TASK PROMPT |
Reproduce, exactly and in full, only the lines below from the one containing "Viewport: 687px width, 346px height." through the one containing "Given: Click the 0.5 type icon on rsv column".

Extracted records |
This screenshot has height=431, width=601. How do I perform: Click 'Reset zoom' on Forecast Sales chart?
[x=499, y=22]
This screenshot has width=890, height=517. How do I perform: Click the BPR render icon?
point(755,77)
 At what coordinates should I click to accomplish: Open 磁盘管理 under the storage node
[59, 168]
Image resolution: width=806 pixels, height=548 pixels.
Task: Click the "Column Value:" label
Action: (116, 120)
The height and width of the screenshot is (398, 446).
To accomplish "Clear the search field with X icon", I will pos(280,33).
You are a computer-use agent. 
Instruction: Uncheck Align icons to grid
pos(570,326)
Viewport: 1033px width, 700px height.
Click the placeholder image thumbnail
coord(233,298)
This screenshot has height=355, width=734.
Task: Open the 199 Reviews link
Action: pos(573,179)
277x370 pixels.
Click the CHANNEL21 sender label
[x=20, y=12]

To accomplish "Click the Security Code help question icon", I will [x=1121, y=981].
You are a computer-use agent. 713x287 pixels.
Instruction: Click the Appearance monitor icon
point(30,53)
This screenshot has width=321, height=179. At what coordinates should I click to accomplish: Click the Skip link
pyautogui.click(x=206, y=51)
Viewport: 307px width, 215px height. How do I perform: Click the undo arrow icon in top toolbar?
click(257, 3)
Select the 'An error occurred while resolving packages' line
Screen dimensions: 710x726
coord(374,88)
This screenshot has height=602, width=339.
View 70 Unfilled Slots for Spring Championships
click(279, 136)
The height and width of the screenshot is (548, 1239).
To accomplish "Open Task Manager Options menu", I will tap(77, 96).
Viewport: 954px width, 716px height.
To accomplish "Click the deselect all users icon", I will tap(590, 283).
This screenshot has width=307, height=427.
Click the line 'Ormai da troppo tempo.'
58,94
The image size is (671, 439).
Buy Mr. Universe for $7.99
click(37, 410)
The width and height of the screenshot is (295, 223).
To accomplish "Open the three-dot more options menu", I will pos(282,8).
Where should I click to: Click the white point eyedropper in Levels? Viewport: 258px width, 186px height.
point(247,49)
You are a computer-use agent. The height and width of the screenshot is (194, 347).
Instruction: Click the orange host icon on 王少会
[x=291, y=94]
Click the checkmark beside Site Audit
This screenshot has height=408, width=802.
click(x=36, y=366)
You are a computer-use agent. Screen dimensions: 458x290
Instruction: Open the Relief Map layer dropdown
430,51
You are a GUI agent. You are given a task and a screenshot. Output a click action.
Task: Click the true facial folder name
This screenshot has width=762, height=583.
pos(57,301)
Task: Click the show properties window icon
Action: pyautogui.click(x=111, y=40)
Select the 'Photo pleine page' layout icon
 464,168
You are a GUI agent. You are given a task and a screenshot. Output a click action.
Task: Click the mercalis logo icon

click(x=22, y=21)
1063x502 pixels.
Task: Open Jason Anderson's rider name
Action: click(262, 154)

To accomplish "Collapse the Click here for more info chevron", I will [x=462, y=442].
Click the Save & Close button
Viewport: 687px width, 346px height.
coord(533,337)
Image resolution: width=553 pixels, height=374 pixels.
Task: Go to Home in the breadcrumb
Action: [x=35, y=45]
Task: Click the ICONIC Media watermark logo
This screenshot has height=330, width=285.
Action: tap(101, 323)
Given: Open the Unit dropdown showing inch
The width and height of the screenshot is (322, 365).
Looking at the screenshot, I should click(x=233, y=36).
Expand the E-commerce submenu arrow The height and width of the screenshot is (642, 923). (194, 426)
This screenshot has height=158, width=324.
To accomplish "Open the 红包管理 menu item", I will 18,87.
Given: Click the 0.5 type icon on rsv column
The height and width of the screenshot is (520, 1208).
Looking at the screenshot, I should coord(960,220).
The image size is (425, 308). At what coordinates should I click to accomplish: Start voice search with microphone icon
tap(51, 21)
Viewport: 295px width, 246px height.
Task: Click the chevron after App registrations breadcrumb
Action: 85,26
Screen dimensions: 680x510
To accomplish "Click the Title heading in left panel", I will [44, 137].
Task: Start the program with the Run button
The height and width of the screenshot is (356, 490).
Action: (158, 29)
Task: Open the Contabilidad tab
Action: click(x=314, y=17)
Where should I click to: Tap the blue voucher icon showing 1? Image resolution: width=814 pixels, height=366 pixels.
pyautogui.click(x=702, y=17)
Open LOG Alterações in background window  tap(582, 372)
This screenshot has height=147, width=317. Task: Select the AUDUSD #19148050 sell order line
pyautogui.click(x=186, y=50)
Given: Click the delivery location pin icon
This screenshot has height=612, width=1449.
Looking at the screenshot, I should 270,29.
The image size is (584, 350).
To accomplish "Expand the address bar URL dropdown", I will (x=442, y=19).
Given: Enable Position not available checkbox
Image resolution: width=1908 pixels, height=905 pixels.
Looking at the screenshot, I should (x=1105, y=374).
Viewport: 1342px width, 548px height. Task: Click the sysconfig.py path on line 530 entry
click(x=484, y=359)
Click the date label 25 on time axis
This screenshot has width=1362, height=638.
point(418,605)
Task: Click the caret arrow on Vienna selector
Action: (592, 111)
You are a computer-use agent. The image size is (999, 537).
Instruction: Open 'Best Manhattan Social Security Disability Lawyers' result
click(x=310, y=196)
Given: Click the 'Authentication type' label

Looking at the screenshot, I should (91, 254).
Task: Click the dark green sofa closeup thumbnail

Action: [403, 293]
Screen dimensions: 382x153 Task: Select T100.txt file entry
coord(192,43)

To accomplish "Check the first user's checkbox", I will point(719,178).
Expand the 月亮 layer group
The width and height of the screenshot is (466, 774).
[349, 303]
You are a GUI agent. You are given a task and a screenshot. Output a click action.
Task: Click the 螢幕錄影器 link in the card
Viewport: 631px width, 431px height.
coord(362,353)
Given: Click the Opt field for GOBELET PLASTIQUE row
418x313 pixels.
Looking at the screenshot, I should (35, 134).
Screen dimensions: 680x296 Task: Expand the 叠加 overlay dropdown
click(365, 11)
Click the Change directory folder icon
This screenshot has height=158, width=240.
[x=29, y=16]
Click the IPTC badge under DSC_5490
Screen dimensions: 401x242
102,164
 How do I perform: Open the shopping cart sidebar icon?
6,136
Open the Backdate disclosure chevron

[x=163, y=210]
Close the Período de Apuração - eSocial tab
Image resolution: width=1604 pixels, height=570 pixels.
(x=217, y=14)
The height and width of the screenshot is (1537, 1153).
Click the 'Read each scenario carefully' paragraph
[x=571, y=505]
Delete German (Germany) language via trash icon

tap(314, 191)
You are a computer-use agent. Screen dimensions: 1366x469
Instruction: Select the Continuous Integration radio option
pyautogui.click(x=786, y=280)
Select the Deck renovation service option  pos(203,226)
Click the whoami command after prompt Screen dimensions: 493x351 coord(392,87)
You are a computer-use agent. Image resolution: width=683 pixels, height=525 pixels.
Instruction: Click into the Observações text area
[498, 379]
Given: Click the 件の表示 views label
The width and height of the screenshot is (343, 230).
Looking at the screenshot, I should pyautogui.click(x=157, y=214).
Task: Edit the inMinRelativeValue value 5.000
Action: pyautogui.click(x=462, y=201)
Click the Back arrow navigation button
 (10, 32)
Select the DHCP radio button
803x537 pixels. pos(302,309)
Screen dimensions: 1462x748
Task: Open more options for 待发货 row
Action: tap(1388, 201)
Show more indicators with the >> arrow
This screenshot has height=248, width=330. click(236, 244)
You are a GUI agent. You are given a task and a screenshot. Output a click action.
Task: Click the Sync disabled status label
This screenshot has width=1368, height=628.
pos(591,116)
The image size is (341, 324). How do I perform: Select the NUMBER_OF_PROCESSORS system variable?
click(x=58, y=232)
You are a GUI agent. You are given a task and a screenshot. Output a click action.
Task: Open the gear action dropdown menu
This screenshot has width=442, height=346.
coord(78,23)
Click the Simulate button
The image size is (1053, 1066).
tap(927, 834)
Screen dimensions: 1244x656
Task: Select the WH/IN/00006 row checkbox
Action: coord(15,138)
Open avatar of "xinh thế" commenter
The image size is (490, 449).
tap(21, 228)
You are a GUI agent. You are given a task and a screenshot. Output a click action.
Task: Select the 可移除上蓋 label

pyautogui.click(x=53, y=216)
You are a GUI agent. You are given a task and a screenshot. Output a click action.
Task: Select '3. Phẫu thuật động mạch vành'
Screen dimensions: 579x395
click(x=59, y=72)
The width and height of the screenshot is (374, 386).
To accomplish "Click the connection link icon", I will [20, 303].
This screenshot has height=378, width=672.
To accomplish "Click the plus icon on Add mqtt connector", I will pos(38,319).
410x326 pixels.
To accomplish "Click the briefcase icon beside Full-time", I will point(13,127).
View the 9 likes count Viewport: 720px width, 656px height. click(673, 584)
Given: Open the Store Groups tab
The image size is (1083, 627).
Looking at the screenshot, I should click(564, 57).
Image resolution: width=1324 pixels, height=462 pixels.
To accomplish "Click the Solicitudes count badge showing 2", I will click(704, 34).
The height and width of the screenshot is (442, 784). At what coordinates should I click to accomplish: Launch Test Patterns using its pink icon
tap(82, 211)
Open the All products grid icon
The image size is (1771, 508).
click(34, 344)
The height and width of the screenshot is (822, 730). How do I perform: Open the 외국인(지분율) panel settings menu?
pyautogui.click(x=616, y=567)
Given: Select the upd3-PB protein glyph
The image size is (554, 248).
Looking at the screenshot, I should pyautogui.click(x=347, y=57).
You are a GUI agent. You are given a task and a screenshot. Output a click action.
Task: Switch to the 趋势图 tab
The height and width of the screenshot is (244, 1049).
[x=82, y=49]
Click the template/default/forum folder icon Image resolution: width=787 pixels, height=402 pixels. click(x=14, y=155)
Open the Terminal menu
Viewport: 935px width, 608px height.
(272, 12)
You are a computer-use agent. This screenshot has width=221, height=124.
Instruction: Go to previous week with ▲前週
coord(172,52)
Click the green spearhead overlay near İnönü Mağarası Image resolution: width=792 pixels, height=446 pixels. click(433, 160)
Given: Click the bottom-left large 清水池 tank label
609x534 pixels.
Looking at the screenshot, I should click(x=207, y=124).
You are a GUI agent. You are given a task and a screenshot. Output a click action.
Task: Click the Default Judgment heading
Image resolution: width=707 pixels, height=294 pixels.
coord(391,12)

THE ANSWER |
Viewport: 687px width, 346px height.
coord(533,337)
Image resolution: width=553 pixels, height=374 pixels.
Task: Go to Home in the breadcrumb
Action: [x=35, y=45]
Task: Click the ICONIC Media watermark logo
This screenshot has height=330, width=285.
Action: tap(101, 323)
Given: Open the Unit dropdown showing inch
The width and height of the screenshot is (322, 365).
Looking at the screenshot, I should click(x=233, y=36).
Expand the E-commerce submenu arrow The height and width of the screenshot is (642, 923). (194, 426)
This screenshot has height=158, width=324.
To accomplish "Open the 红包管理 menu item", I will 18,87.
Given: Click the 0.5 type icon on rsv column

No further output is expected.